Autor: Isaac Dunham Data: A: dng Assumpte: Re: [Dng] Too many man pages, too much complicated : systemd
On Mon, Apr 06, 2015 at 09:38:06AM +0100, KatolaZ wrote: > What really puzzles me is why if you love systemd that much you just
> continue arguing about systemd on the ML of a Debian fork specifically
> born to throw systemd away. Do you think you might be able to convince
> us that systemd is *good* and *beautiful* and *necessary*? I don't
> want to be saved, thanks ;)
All I see T.J. saying is that systemd (1) implements some good ideas
and (2) has done so in a way that is flawed in *certain* aspects,
but (3) not in *other* aspects.
And I suppose I agree with that.
An init system that can collect *all* the descendents of a service is
a nice concept.
So is having a dependency-based boot that can respond to events,
without treating "this dependency became available" as an event
in its own right.
And I suppose that knowing when service x becomes available, and
when it goes away, can be nice...as is knowing that service x will
keep running until the sysadmin stops it.

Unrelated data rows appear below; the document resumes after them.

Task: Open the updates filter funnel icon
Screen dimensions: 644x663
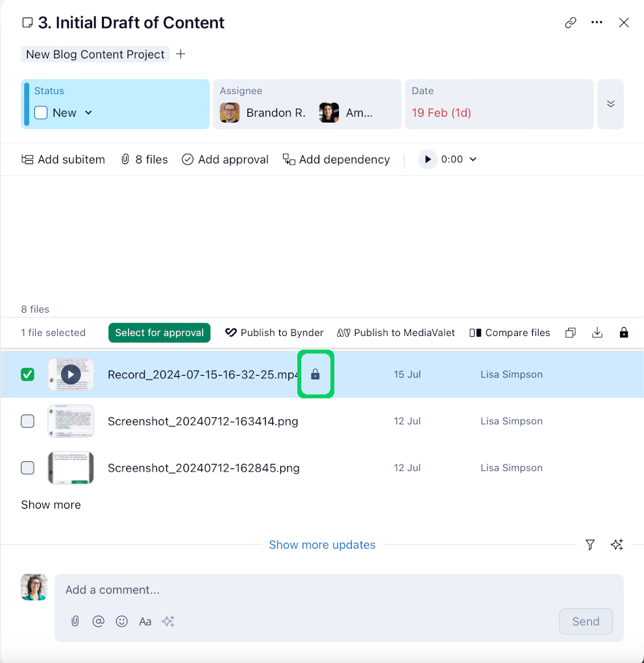Action: pos(590,545)
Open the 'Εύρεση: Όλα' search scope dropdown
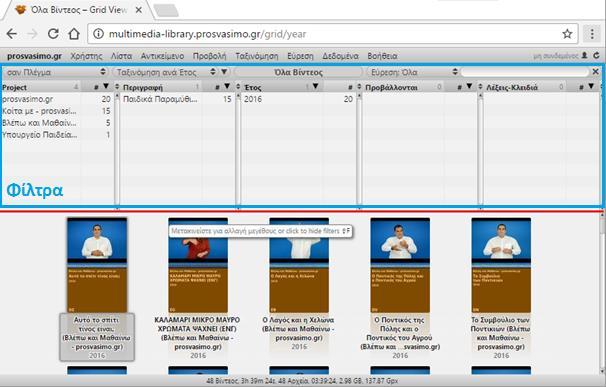The height and width of the screenshot is (387, 606). click(412, 72)
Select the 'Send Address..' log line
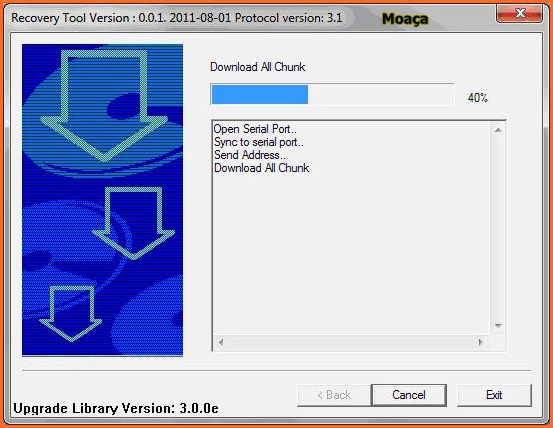The image size is (553, 428). (x=250, y=155)
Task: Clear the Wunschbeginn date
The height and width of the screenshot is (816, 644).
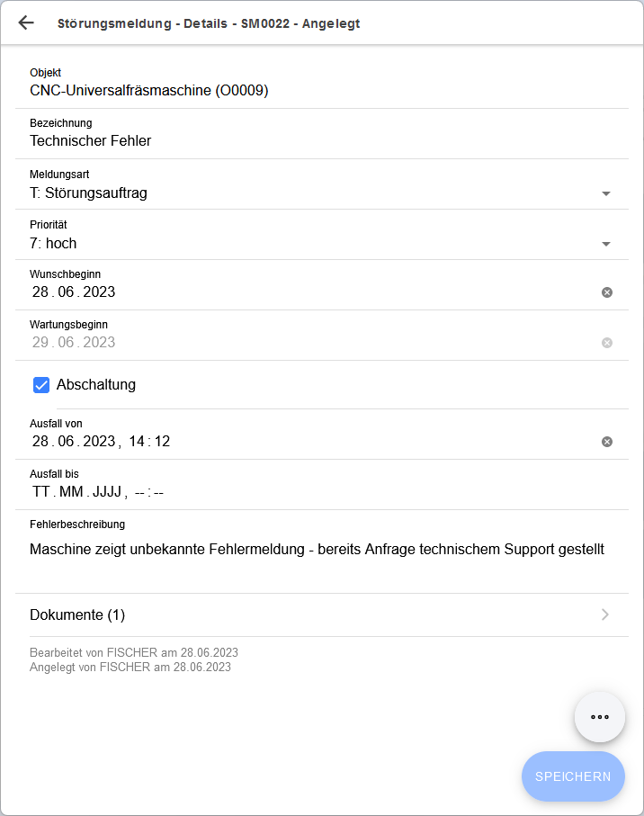Action: 607,292
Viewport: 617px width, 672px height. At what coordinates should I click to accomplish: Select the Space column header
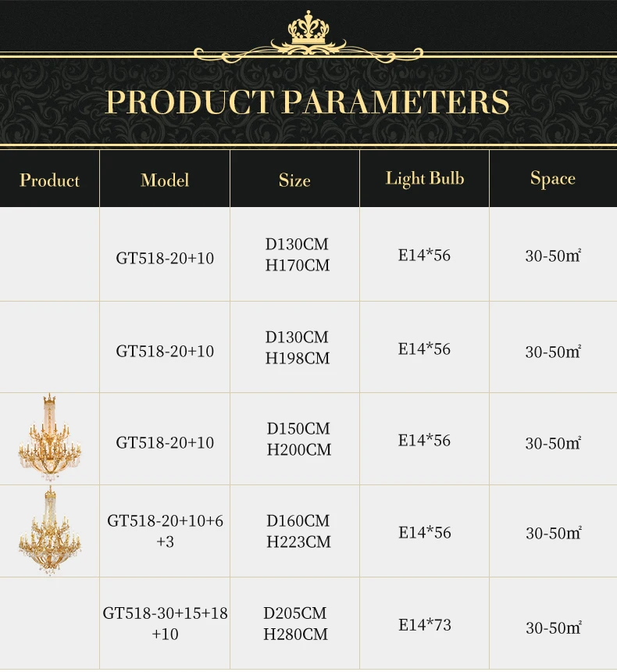coord(552,179)
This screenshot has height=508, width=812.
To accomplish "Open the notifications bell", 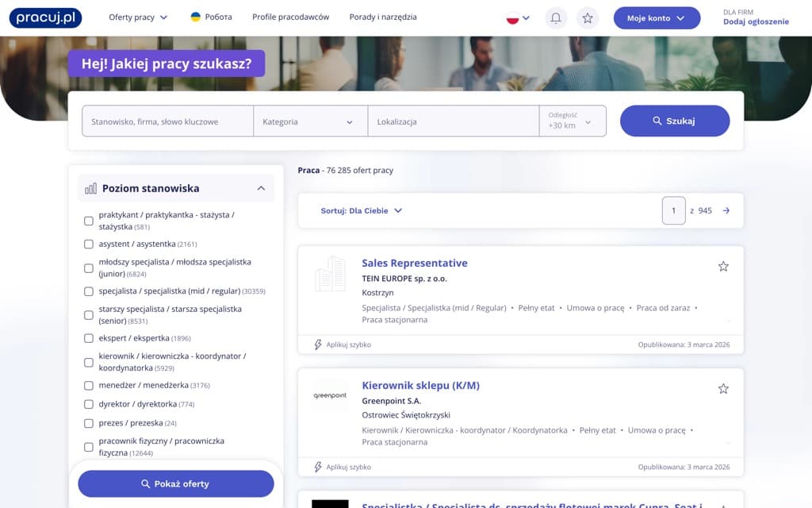I will point(556,17).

But does that entail a release schedule such that the version number
has increased by nearly 200 in 5 years, or a library to interface with
that same package?
Does it call for writing a new service to handle fdisk, another one to
handle networking, another to handle the boot splash, and so on?
Why should an init system implement an SNTP daemon, or its own
DNS server, and what excuse is there for reinventing cache poisoning?
I've heard comments about systemd being spaghetti-code.
No, it's not: it's spaghetti-architecture, but the bits and pieces looked
fairly clear. I *wish* busybox were that well-written.
It's what they require and how they're combined that's problematic.
I use musl libc on many of my installs, because I like having a libc
that's simple to read, to enhance, to fix, to build, and to install,
and that respects the bounds of its scope and keeps code and binary
size down.
systemd doesn't complement that, because it's an *boot* system that
takes half a million lines of code to cover "booting the system".
Note that I didn't call it an *init* system, because that is
obviously not the scope that they accept.
It doesn't work with musl, in small part because they decided to
require secure_getenv() which is synonymous with
if (issetugid()) getenv(var);
but also because of extensive reliance on "how glibc does it"--
which may actually be undefined or nonstandard behavior that could
change (for examples, note the flash breakage thanks to the memcpy()
rewrite, and check the history of glibc getenv()).
When people have enquired about making it work with uclibc, the
developers responded with something that sounded a lot like
"maybe, *if* it's not much different and you do the work".
It requires util-linux and its libraries, and libkmod, and its own
device manager, and libraries for crypto and compression, and it
tries to provide a boot manager that's worthless for me (I use
BIOS-based systems).
Here, I use toybox/busybox because it covers all the functionality
needed to boot and use a command-line Linux system; xz rather than
lzma is my preferred compression tool; and I use grub4dos, currently
the chenall fork, as a bootloader because I understand grub1, it can
boot from NTFS, it can easily be set up from Windows, and it can boot
FreeDOS.
So my objection to systemd mostly comes down to this question:
why should I have *any* interest in a project that averages ~3 releases
a month to add features I don't want, that depends on packages I don't
use, and would expect *me* to support *their* design?
I have things I'd rather be working on than understanding half a
million lines of boot system, and I can build one that I understand
and that meets my own needs in under a thousand.